▸ **Prompt 1**:
Reproduce the part of the mailing-list post about the MoM failure from "On Mon, Oct" to "trigger by it.", word for word.

▸ **Excerpted passage**:
[ovirt-users] MoM is failing!!!

Piotr Kliczewski piotr.kliczewski at gmail.com
Mon Oct 16 15:27:40 UTC 2017


On Mon, Oct 16, 2017 at 4:51 PM, Erekle Magradze
<erekle.magradze at recogizer.de> wrote:
> That's the problem, at that time nobody has restarted the server.

Please provide engine log from this time so we could see whether it
was trigger by it.

>
> Is there any scenario when the hypervisor is restarted by engine?
>
> Cheers
>
> Erekle
>
>
>
> On 10/16/2017 04:45 PM, Piotr Kliczewski wrote:
>>
>> Erekle,
>>
>> For the time period you mentioned I do not see anything wrong on vdsm
>> side except of a restart at 2017-10-15 16:28:50,993+0200. It looks
>> like manual restart.
>> The engine log starts at 2017-10-16 03:49:04,092+02 so not able to say
>> whether there was anything else except of heartbeat issue caused by
>> the restart.
>>
>> The restart was the cause of "connection reset by peer" on mom side.

▸ **Records supplied**:
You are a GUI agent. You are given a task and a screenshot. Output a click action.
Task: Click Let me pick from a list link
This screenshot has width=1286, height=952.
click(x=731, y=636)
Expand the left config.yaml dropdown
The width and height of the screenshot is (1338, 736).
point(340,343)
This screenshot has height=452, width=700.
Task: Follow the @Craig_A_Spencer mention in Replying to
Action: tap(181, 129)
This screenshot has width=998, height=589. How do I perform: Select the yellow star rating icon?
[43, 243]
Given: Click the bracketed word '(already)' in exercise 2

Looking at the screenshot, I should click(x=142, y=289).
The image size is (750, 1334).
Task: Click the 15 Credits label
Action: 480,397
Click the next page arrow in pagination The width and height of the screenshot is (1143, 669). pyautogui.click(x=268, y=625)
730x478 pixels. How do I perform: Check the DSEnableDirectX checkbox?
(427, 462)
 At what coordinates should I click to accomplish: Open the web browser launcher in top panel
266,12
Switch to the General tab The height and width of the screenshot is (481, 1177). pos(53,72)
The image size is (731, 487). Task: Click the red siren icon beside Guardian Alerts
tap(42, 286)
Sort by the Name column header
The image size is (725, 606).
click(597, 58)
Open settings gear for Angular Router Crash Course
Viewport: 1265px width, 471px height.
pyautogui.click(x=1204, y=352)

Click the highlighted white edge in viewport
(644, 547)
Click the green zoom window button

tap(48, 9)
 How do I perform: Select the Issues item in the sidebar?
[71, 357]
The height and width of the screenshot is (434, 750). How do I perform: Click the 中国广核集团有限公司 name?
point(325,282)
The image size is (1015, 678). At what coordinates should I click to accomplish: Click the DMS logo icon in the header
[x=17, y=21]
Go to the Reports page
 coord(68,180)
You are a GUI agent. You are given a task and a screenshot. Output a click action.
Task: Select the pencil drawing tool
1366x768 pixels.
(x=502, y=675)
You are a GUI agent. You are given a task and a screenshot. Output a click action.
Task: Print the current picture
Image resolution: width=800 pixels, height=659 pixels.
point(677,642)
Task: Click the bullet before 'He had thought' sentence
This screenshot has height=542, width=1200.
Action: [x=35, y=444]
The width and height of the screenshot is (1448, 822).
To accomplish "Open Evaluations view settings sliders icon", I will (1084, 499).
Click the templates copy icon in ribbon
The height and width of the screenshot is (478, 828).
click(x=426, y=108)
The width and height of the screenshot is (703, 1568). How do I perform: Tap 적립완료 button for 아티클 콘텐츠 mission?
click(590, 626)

▸ **Prompt 2**:
In the records, rewrite the lines from the line with "Click the next" to the line with "(x=502, y=675)", replacing "screenshot" with "screen capture" and leaving everything else unchanged. Return only those lines.

▸ **Task output 1**:
On Mon, Oct 16, 2017 at 4:51 PM, Erekle Magradze
<erekle.magradze at recogizer.de> wrote:
> That's the problem, at that time nobody has restarted the server.

Please provide engine log from this time so we could see whether it
was trigger by it.

▸ **Task output 2**:
Click the next page arrow in pagination The width and height of the screen capture is (1143, 669). pyautogui.click(x=268, y=625)
730x478 pixels. How do I perform: Check the DSEnableDirectX checkbox?
(427, 462)
 At what coordinates should I click to accomplish: Open the web browser launcher in top panel
266,12
Switch to the General tab The height and width of the screen capture is (481, 1177). pos(53,72)
The image size is (731, 487). Task: Click the red siren icon beside Guardian Alerts
tap(42, 286)
Sort by the Name column header
The image size is (725, 606).
click(597, 58)
Open settings gear for Angular Router Crash Course
Viewport: 1265px width, 471px height.
pyautogui.click(x=1204, y=352)

Click the highlighted white edge in viewport
(644, 547)
Click the green zoom window button

tap(48, 9)
 How do I perform: Select the Issues item in the sidebar?
[71, 357]
The height and width of the screen capture is (434, 750). How do I perform: Click the 中国广核集团有限公司 name?
point(325,282)
The image size is (1015, 678). At what coordinates should I click to accomplish: Click the DMS logo icon in the header
[x=17, y=21]
Go to the Reports page
 coord(68,180)
You are a GUI agent. You are given a task and a screen capture. Output a click action.
Task: Select the pencil drawing tool
1366x768 pixels.
(x=502, y=675)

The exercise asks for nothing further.